Gabor Primitives for Accelerated Cardiac Cine MRI Reconstruction
A new AI method uses Gabor primitives to reconstruct cardiac MRI scans from highly undersampled data, outperforming traditional compressed sensing.
A collaborative research team from institutions including Imperial College London and the Technical University of Munich has introduced a novel AI-driven method for reconstructing cardiac cine MRI scans. Published on arXiv, the paper "Gabor Primitives for Accelerated Cardiac Cine MRI Reconstruction" addresses a critical bottleneck in medical imaging: the need to create clear, spatiotemporal images from highly undersampled k-space data to speed up scan times. The team's innovation replaces traditional implicit neural representations (INRs)—which encode image content opaquely within network weights—with explicit, geometrically interpretable "Gabor primitives."
These primitives work by modulating a standard Gaussian envelope with a complex exponential. This key modification allows the spectral support of each primitive to be positioned at an arbitrary location in k-space, enabling the efficient representation of both the smooth anatomical structures and the sharp boundaries essential for accurate cardiac diagnosis. To handle the dynamic nature of a beating heart, the model cleverly decomposes the temporal variation of each primitive into two low-rank bases: one capturing the underlying cardiac motion and another modeling changes in signal intensity or contrast.

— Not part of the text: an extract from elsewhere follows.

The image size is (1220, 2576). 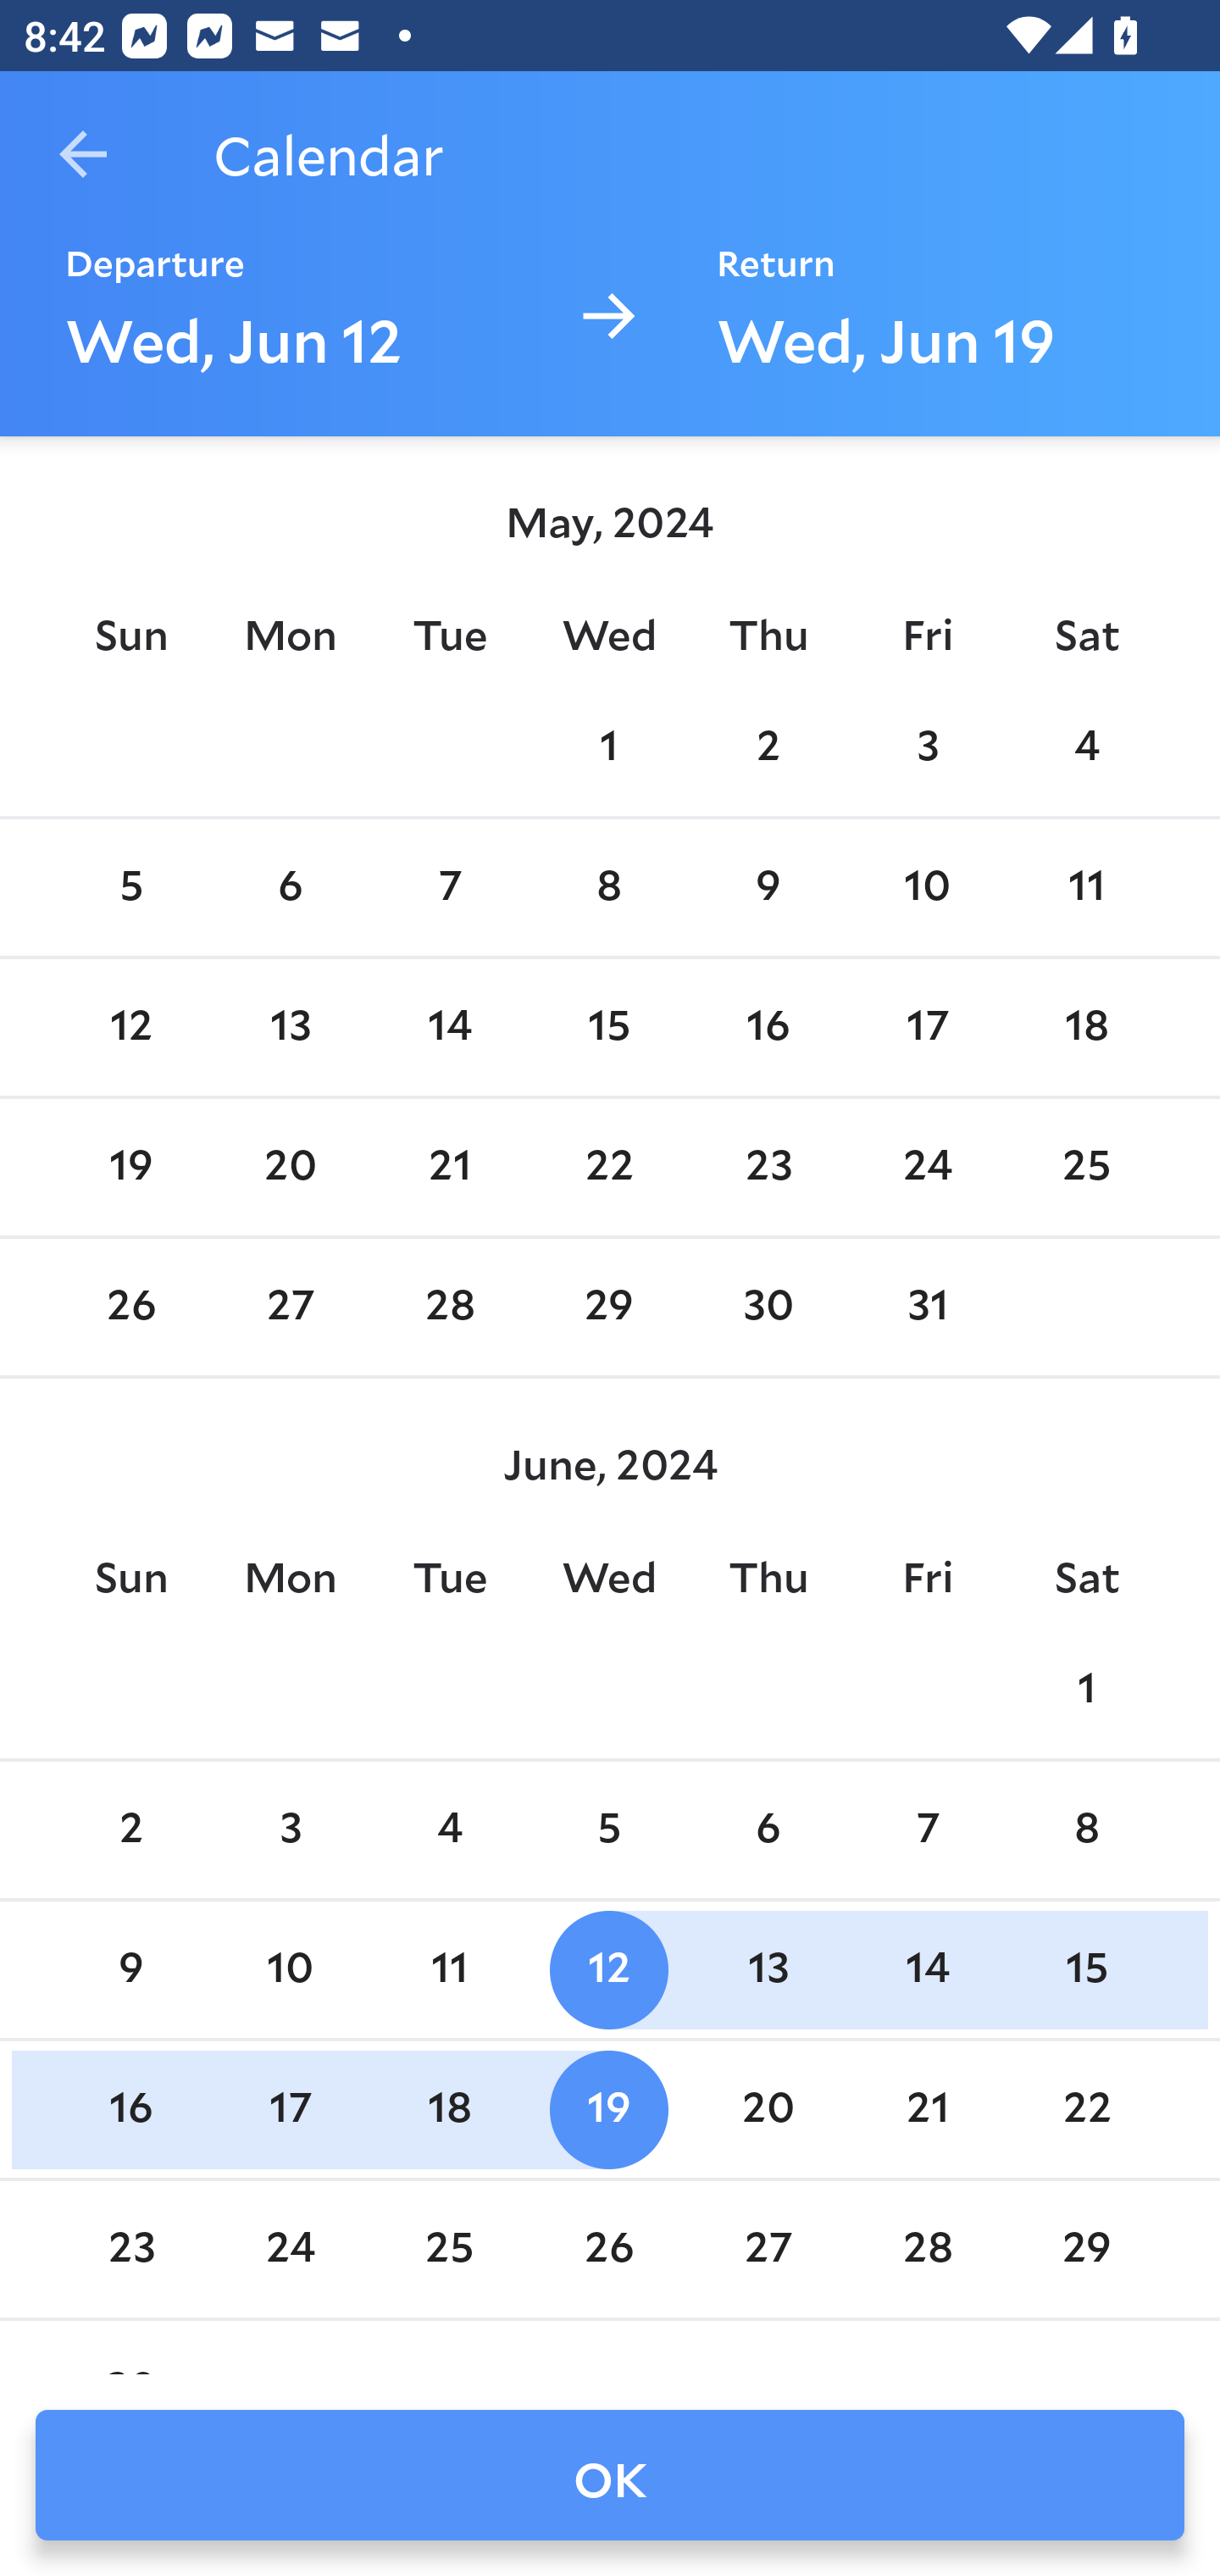 What do you see at coordinates (610, 2475) in the screenshot?
I see `OK` at bounding box center [610, 2475].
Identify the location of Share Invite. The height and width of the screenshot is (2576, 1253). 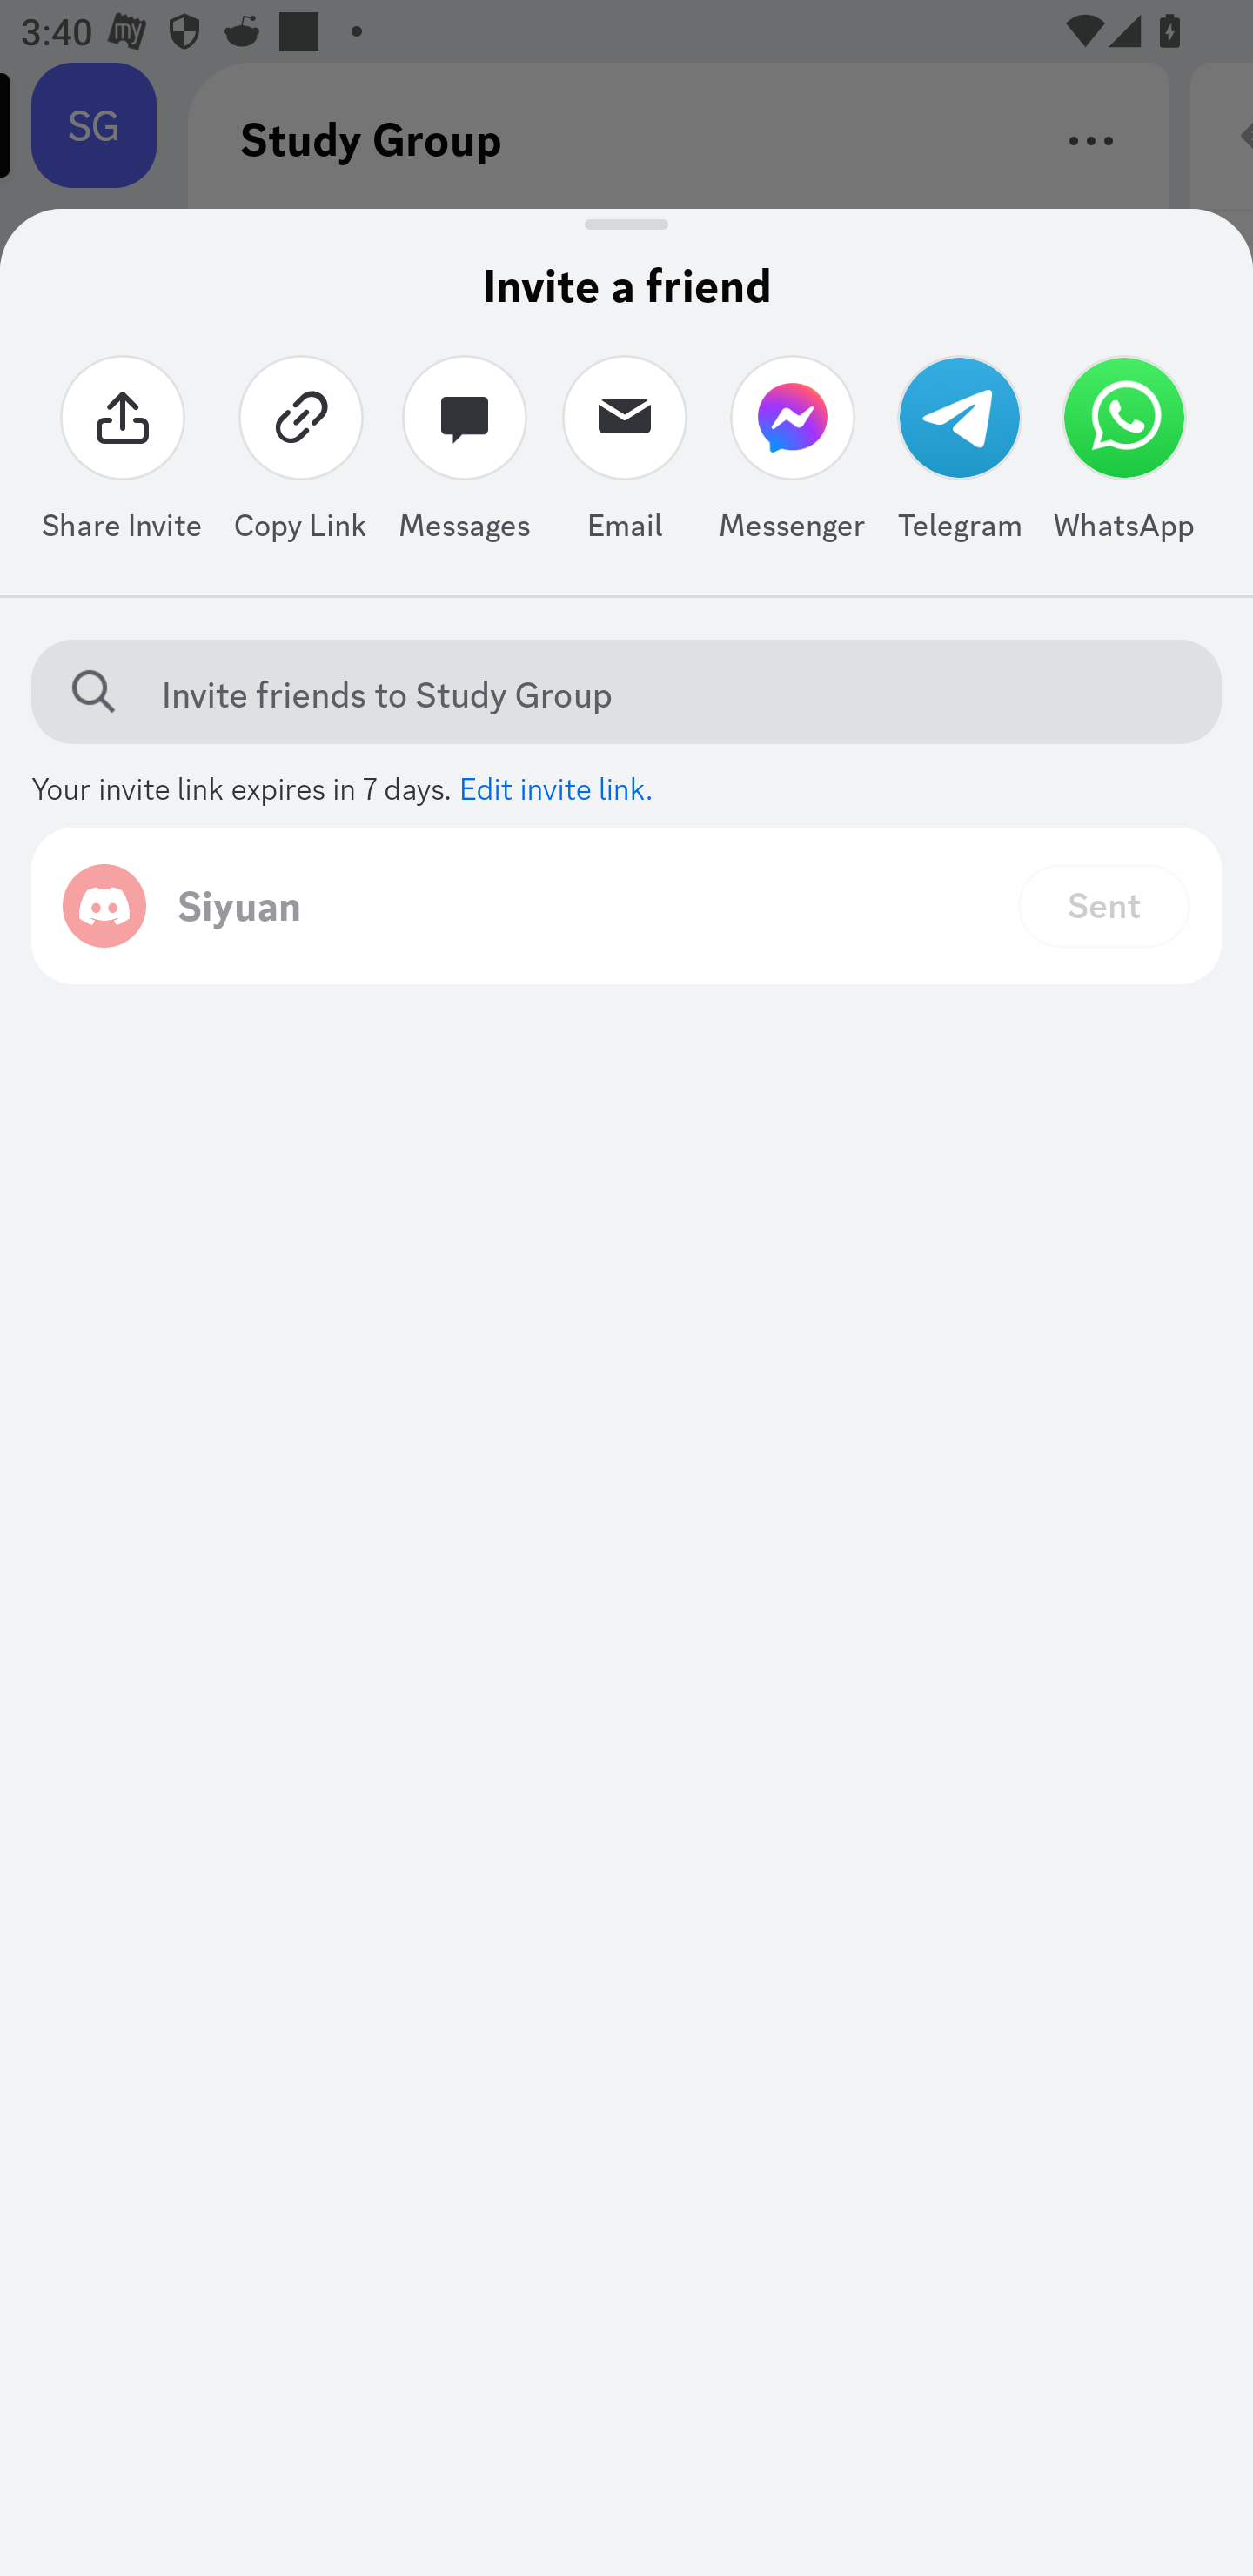
(122, 454).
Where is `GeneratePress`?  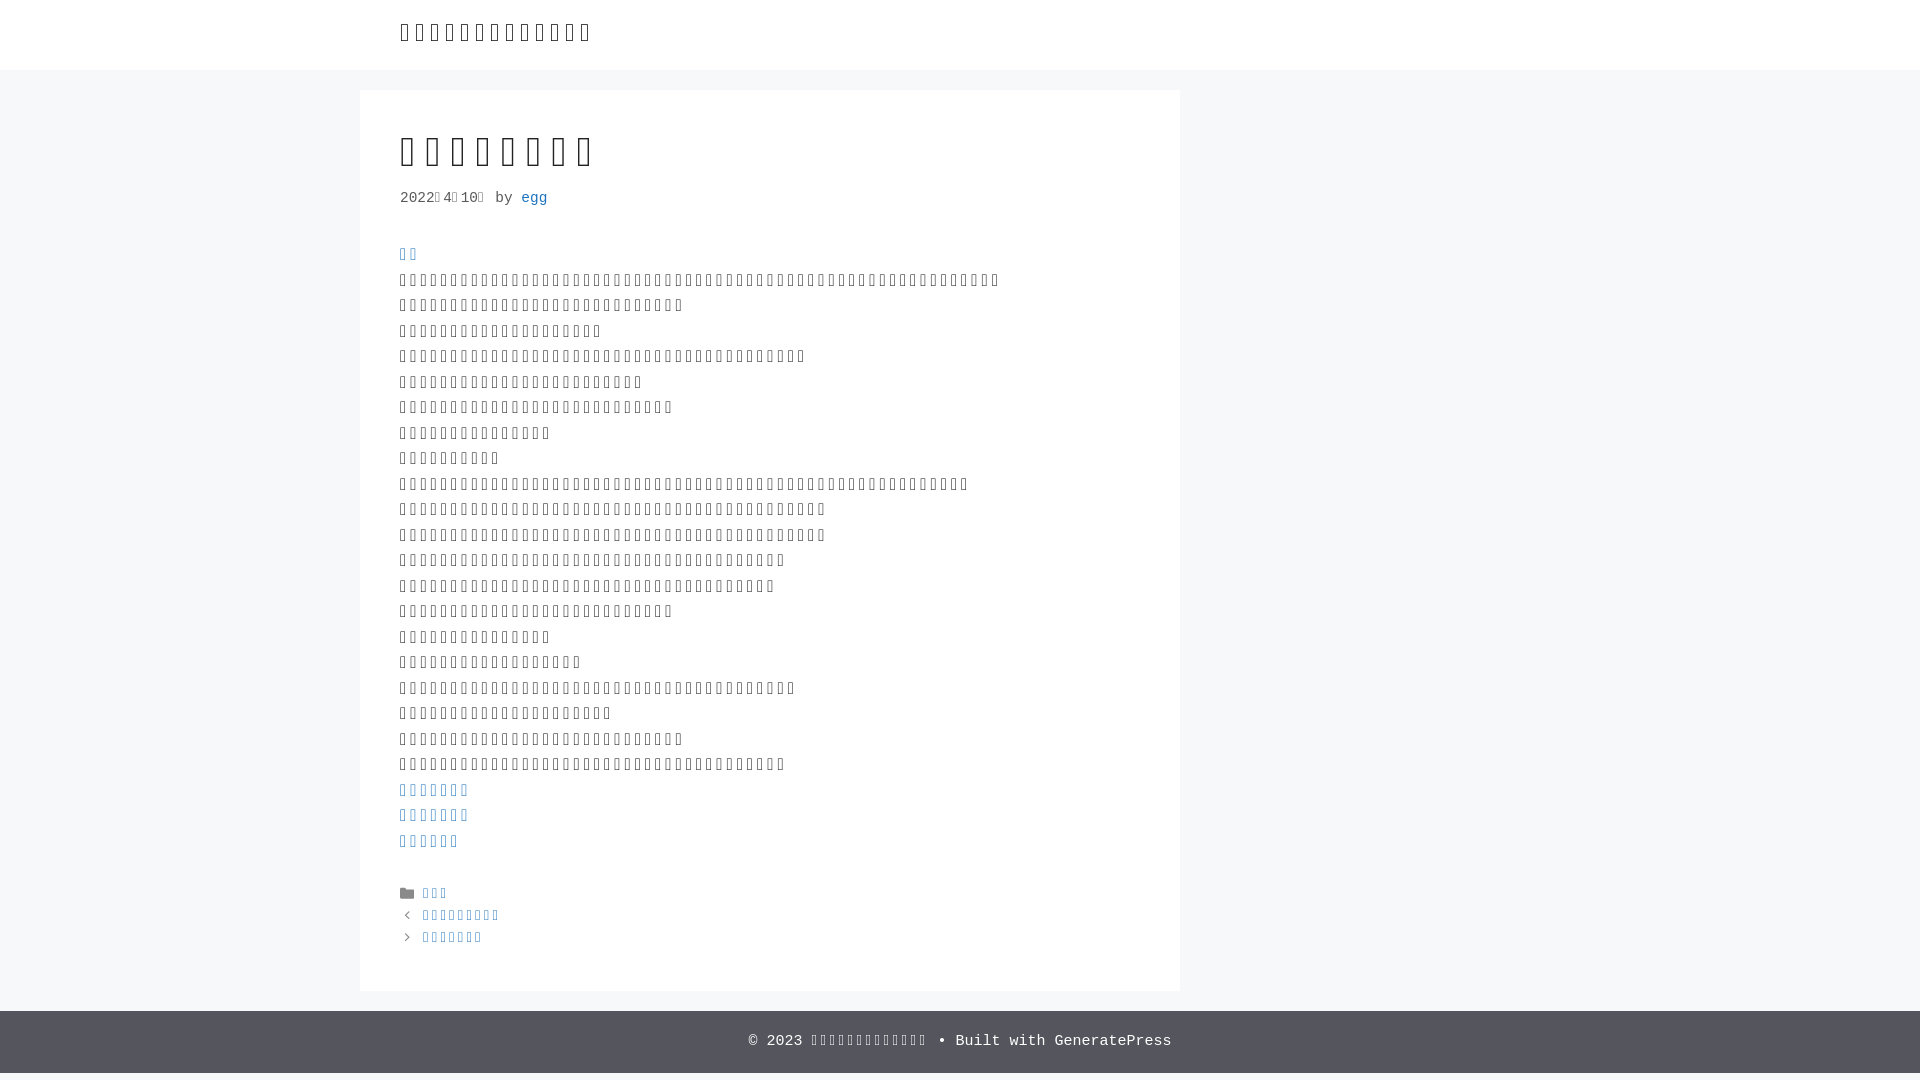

In practical testing on cardiac cine data using both Cartesian and radial sampling trajectories, the Gabor primitives method demonstrated superior performance. It consistently outperformed established benchmarks, including conventional compressed sensing techniques, simpler Gaussian primitives, and modern hash-grid INR baselines. Beyond just higher fidelity reconstructions, the approach provides a continuous-resolution representation of the scan, meaning it's not locked to a fixed pixel grid, and yields a set of physically meaningful parameters that radiologists and researchers can potentially analyze directly, moving towards more interpretable AI in medicine.
- Uses explicit 'Gabor primitives'—modulated Gaussians—for interpretable AI, unlike opaque neural network weights.
- Decomposes heart motion into low-rank geometry and contrast bases, efficiently modeling the cardiac cycle.
- Outperforms compressed sensing and other baselines, providing continuous-resolution, compact reconstructions from undersampled data.
Why It Matters
This enables faster, more comfortable MRI scans for patients while giving doctors clearer, interpretable images for diagnosing heart conditions.